TASK TO CARRY OUT:
Your answer should be the entries, repeated exactly.

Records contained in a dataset
**********
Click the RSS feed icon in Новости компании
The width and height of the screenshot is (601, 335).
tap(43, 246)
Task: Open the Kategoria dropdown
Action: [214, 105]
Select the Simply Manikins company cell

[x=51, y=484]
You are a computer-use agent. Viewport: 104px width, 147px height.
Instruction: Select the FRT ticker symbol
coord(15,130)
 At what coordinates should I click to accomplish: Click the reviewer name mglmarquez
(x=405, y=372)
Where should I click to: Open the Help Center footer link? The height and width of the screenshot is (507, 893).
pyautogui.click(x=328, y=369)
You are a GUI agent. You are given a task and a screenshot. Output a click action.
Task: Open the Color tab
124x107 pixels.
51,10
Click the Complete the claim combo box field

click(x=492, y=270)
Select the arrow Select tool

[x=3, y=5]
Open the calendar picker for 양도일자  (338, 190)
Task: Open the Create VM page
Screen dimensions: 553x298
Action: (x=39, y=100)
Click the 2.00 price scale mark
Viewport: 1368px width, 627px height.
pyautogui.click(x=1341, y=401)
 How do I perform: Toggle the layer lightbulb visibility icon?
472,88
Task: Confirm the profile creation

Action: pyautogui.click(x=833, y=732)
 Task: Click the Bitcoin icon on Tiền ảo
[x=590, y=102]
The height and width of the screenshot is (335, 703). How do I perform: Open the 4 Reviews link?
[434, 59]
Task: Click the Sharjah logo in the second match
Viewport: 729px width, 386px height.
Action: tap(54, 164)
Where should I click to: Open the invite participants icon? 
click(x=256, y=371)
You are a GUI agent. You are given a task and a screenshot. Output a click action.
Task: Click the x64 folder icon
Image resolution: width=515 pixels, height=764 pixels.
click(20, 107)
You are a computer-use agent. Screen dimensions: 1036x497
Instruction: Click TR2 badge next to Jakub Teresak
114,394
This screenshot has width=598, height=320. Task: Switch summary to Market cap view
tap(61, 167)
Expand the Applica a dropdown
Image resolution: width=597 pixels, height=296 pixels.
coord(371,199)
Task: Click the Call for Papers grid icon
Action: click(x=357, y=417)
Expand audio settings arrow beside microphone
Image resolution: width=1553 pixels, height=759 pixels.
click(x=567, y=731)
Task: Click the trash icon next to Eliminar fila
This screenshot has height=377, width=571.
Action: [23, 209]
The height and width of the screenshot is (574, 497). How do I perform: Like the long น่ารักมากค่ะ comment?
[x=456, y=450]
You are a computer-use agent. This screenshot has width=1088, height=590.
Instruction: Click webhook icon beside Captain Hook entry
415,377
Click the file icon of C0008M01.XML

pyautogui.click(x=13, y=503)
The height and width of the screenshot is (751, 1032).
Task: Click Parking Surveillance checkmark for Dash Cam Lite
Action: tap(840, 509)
**********
TASK OUTPUT:
Click the RSS feed icon in Новости компании
The width and height of the screenshot is (601, 335).
tap(43, 246)
Task: Open the Kategoria dropdown
Action: [214, 105]
Select the Simply Manikins company cell

[x=51, y=484]
You are a computer-use agent. Viewport: 104px width, 147px height.
Instruction: Select the FRT ticker symbol
coord(15,130)
 At what coordinates should I click to accomplish: Click the reviewer name mglmarquez
(x=405, y=372)
Where should I click to: Open the Help Center footer link? The height and width of the screenshot is (507, 893).
pyautogui.click(x=328, y=369)
You are a GUI agent. You are given a task and a screenshot. Output a click action.
Task: Open the Color tab
124x107 pixels.
51,10
Click the Complete the claim combo box field

click(x=492, y=270)
Select the arrow Select tool

[x=3, y=5]
Open the calendar picker for 양도일자  (338, 190)
Task: Open the Create VM page
Screen dimensions: 553x298
Action: (x=39, y=100)
Click the 2.00 price scale mark
Viewport: 1368px width, 627px height.
pyautogui.click(x=1341, y=401)
 How do I perform: Toggle the layer lightbulb visibility icon?
472,88
Task: Confirm the profile creation

Action: pyautogui.click(x=833, y=732)
 Task: Click the Bitcoin icon on Tiền ảo
[x=590, y=102]
The height and width of the screenshot is (335, 703). How do I perform: Open the 4 Reviews link?
[434, 59]
Task: Click the Sharjah logo in the second match
Viewport: 729px width, 386px height.
Action: tap(54, 164)
Where should I click to: Open the invite participants icon? 
click(x=256, y=371)
You are a GUI agent. You are given a task and a screenshot. Output a click action.
Task: Click the x64 folder icon
Image resolution: width=515 pixels, height=764 pixels.
click(20, 107)
You are a computer-use agent. Screen dimensions: 1036x497
Instruction: Click TR2 badge next to Jakub Teresak
114,394
This screenshot has width=598, height=320. Task: Switch summary to Market cap view
tap(61, 167)
Expand the Applica a dropdown
Image resolution: width=597 pixels, height=296 pixels.
coord(371,199)
Task: Click the Call for Papers grid icon
Action: click(x=357, y=417)
Expand audio settings arrow beside microphone
Image resolution: width=1553 pixels, height=759 pixels.
click(x=567, y=731)
Task: Click the trash icon next to Eliminar fila
This screenshot has height=377, width=571.
Action: [23, 209]
The height and width of the screenshot is (574, 497). How do I perform: Like the long น่ารักมากค่ะ comment?
[x=456, y=450]
You are a computer-use agent. This screenshot has width=1088, height=590.
Instruction: Click webhook icon beside Captain Hook entry
415,377
Click the file icon of C0008M01.XML

pyautogui.click(x=13, y=503)
The height and width of the screenshot is (751, 1032).
Task: Click Parking Surveillance checkmark for Dash Cam Lite
Action: tap(840, 509)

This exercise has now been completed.